Sophia gasped. The liquid was viscous and dark, almost black against the marble. Instead of pooling where Maxine poured it, the substance spread outward, stopping just at the edges of the table. A thick trunk channeled across the surface and then fanned out into bra
nches, which split into even thinner branches. The pitcher poured far more than it seemed to contain, and when the last drop had fallen, a black shape like a tree filled the white stone. The branches reached out toward the objects Maxine had placed at the perimeter, making it seem as if each was a piece of unusual fruit on this most unusual tree.
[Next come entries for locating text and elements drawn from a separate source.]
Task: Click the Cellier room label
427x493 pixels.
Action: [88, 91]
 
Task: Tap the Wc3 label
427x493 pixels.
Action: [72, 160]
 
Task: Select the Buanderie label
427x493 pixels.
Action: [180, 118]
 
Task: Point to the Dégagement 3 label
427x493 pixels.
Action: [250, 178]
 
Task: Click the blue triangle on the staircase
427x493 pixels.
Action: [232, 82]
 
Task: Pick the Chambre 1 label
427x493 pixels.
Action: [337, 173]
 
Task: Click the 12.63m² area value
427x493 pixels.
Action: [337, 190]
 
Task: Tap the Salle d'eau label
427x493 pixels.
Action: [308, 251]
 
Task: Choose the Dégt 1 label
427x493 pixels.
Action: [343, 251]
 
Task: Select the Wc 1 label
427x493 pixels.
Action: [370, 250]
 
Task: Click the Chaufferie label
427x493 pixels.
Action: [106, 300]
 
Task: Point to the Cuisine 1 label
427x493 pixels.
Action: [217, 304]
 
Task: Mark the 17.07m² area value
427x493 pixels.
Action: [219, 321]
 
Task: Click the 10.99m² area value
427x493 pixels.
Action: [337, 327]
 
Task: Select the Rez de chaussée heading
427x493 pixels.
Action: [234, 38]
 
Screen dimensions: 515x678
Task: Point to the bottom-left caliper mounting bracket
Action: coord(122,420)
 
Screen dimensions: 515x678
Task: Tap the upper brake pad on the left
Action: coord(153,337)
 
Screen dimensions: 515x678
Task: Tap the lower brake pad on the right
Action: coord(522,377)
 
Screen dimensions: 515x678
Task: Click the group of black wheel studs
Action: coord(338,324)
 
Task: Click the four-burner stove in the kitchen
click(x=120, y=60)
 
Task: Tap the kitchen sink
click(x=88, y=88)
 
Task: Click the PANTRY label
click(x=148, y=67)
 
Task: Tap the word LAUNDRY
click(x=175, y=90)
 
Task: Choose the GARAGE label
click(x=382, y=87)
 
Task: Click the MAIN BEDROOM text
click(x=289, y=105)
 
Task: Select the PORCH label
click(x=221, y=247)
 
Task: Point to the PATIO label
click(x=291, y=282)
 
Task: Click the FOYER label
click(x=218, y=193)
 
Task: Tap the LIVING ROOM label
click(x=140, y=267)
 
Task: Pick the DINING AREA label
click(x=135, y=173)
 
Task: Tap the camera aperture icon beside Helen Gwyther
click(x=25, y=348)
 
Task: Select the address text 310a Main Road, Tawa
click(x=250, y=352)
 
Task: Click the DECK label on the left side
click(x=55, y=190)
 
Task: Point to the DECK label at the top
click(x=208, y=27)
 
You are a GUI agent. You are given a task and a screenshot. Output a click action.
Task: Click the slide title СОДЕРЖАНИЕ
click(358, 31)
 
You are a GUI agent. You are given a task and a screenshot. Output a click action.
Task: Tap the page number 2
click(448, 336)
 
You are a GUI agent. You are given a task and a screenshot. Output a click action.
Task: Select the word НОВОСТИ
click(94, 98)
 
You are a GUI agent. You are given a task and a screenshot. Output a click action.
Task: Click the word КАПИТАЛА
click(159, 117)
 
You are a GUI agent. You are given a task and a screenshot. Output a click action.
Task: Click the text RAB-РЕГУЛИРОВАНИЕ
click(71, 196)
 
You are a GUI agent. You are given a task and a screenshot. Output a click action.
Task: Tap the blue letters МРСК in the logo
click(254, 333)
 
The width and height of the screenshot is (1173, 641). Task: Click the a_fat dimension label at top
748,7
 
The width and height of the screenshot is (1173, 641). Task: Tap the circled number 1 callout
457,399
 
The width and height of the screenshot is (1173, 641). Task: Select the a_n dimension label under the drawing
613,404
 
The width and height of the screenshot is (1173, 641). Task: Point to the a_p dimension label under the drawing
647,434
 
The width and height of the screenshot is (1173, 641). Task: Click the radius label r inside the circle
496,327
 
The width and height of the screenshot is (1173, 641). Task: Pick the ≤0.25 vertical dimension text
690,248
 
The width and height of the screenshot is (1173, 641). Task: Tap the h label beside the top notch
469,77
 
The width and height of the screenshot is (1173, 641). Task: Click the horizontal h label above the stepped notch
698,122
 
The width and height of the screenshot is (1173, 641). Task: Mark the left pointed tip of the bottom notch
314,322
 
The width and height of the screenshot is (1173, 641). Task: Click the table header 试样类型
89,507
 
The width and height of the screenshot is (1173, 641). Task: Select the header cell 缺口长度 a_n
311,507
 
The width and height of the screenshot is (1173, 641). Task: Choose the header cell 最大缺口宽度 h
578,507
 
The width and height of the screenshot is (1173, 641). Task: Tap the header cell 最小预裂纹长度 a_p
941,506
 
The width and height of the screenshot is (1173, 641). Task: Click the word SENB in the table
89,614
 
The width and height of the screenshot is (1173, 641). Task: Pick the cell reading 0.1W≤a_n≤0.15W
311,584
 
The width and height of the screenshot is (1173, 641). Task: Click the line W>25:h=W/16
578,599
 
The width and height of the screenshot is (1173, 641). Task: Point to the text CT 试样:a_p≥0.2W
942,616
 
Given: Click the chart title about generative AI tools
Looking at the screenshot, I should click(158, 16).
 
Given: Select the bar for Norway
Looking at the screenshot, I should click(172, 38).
“Ah, here we are,” Maxine whispered, walking around the table appraisingly, admiring each branch of the black tree. “Yes, yes—I can see,” she continued, following the dark limbs with a pointing fingertip as if reading a text spread across the table. “I would never have thought . . .” she trailed off. “Astonishing. Not impossible, but astonishing.” Again, she circled the table slowly, commenting under her breath until she had reached Sophia at the roots of the tree.
Without removing the veil, she looked up and finally seemed to meet Sophia’s eyes. “Your fortune lies told before you,” she said quietly. “Not one fortune, but several. The objects at the edges are all pieces of a life you may live. Some will prove meaningless. Others will prove essential. Just as the tree suggests many fortunes, so the objects pertain to many possible lives.
“The main trunk of the tree is unavoidable—the path you will certainly take. But the branches are all uncertain. You might take this one,” she gestured, “or that one,” she pointed to another. “These possible paths are so numerous that it would take a lifetime—your lifetime—to describe them. I will describe only those that are most dangerous, most probable, or most important.”
Sophia did not speak. She waited, an unexpected tenseness coiled in her stomach. The Fates no longer meant anything to her, and she had stopped believing that the world was ordered by some greater power. Yet she found herself watching Maxine’s movements with hopefulness and dread, as if this would actually determine her fortune.